-- Exercise data follows --

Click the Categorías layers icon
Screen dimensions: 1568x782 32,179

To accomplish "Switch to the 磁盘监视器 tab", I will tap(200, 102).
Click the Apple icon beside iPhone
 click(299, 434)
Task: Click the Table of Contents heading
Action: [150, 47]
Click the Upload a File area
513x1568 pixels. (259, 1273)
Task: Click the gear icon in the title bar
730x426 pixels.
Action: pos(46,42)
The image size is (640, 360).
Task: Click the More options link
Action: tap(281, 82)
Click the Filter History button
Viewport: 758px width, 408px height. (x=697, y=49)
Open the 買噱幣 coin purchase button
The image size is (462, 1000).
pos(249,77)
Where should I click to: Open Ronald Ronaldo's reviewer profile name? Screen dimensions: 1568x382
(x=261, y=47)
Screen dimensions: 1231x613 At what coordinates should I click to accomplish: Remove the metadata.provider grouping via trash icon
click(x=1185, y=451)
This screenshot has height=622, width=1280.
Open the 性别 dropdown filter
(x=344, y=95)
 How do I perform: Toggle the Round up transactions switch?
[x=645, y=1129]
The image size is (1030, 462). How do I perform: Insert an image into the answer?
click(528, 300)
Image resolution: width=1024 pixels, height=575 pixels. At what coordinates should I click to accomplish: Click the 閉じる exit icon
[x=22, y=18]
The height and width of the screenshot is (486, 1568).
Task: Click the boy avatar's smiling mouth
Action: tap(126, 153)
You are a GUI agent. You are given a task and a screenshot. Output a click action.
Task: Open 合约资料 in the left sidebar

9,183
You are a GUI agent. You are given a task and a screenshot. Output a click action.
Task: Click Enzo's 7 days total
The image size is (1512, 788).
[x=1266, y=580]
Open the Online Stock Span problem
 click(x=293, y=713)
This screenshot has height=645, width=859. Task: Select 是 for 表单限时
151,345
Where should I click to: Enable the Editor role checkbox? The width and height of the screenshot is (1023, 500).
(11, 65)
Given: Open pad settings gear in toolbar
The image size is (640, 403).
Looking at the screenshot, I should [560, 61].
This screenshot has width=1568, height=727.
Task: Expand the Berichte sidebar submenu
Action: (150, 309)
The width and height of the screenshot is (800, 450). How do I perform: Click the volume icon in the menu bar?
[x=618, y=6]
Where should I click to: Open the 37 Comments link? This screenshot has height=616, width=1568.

-- Exercise data concluded --

**What the task asks:** Copy each line above holding "gear".

**Solution to this task:**
Task: Click the gear icon in the title bar
Given: Open pad settings gear in toolbar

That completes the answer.